12 questions to ask about any sign language AI project
24 October 2025
Whenever I present on sign language AI, I often end with 12 questions people can ask about any sign language AI project. They are popular, because they are practical. This is a living list – I’ll update it as the field shifts (fast!). Of course, there are a hundred more questions you can ask about any sign language project, but I need to draw the line somewhere.
These questions are especially useful for deaf NGOs and deaf media/broadcasting organisations, who are regularly asked to partner with, endorse, or pilot sign language tech. Use them to stress-test proposals before committing staff time, data, or reputation.
Reuse & attribution
You’re welcome to link to this page and use the questions internally with attribution.
If you want to translate, adapt, or republish the questions, please contact me first. If you want to use the questions in your organisation or want a full workshop, contact me and we can discuss options.
12 questions (starter set)
- Is it deaf-led? Who holds decision-making power and is paid for it?
Look for: deaf leadership with budget/scientific/technical authority, named roles, paid time; not just “advisory” - What’s the use case?
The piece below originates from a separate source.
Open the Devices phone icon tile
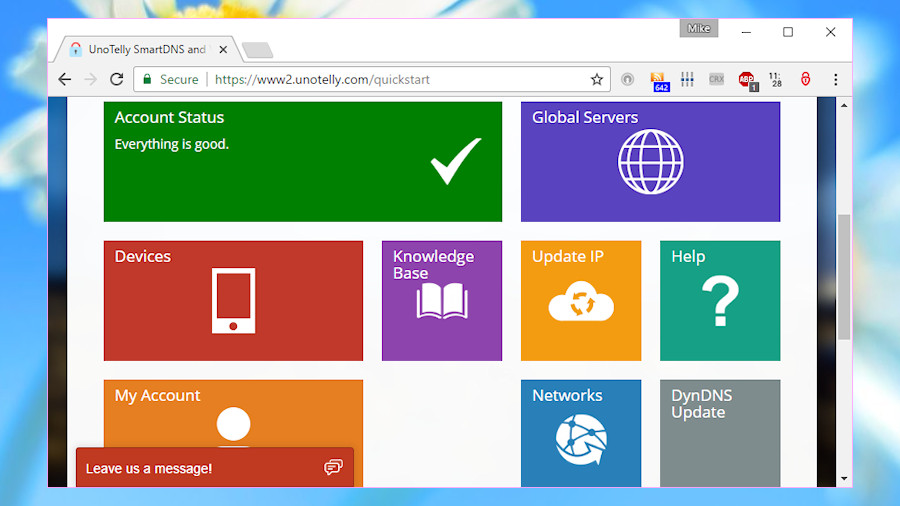900x506 pixels. 233,301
Interpreting/translation, sign language teaching/learning, captioning, research, …
Look for: a concrete use case, users, and setting. Vague “for access” claims are a red flag. - What assumptions are made about deaf people’s “needs”, if any?
Watch out for: paternalism, saviour syndrome, or one-size-fits-all fixes. Look for: acknowledgment of diversity across languages/users. - How is data collected?
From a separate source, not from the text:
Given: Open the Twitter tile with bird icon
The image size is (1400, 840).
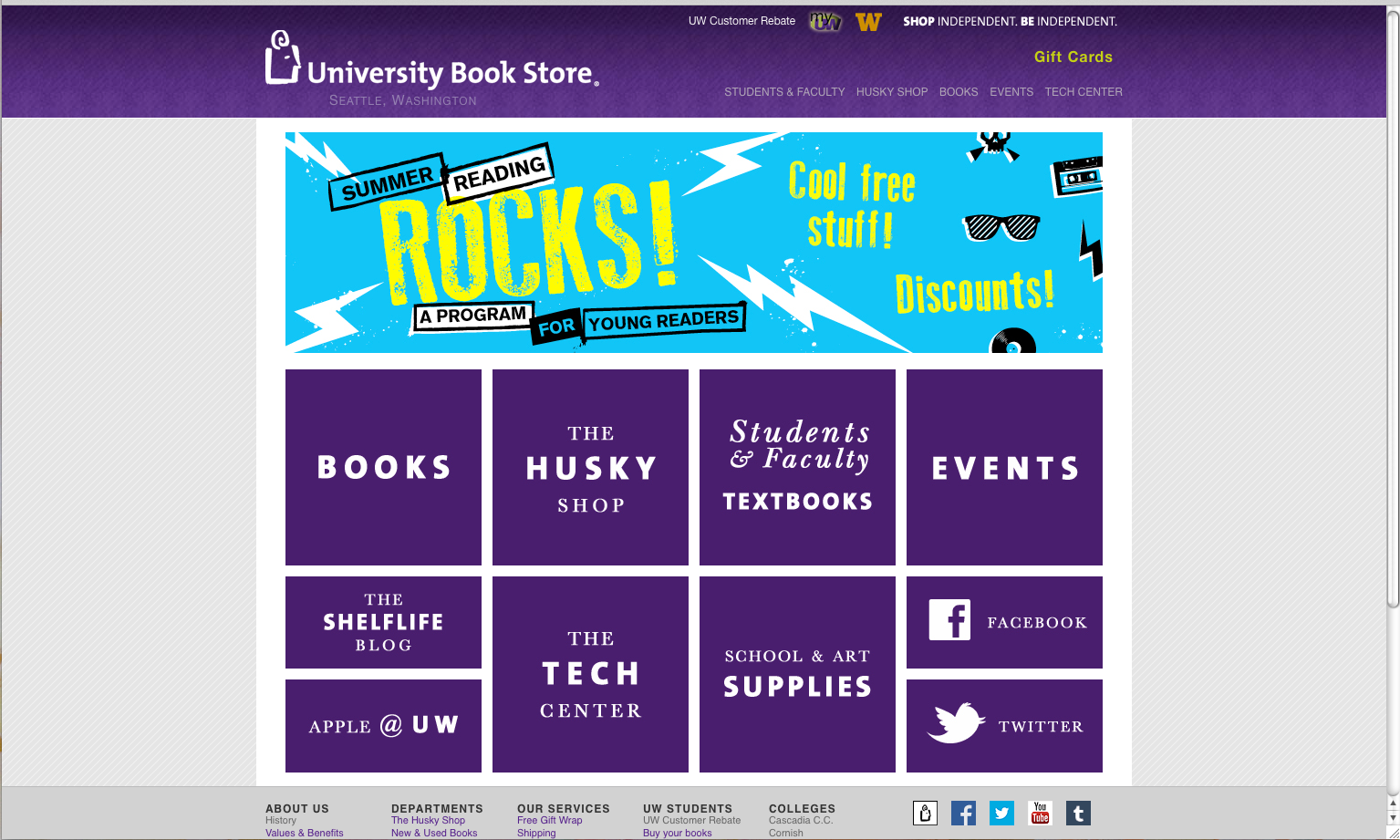Looking at the screenshot, I should click(1004, 726).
Look for: informed consent, harms, risk assessment, right to withdraw data. - Who owns and controls the data/models?
Look for: access terms, and whether the community can view, audit, or reclaim contributions. - Who benefits – and who profits?
Look for: community returns (training, jobs, licensing deals, revenue-sharing) - If the use case is translation/interpreting (the case for most sign language AI projects currently): is it positioned to replace human sign language interpreters?
Look for: realistic scope, labour-impact analysis, commitments not to undercut interpreter provision. - Is it free to use, or a paid model?
Look for: transparent pricing, non-exploitative terms for NGOs - Can we see how the model was trained?
Look for: datasets, documentation, auditability, clarity about languages/varieties included/excluded - Are there independent evaluations?
Look for: third-party testing with deaf evaluators, public methods, error types - How does the AI work in real-world conditions?
Look for: performance across settings, users, and languages/varieties – not just lab demos - What if funding stops?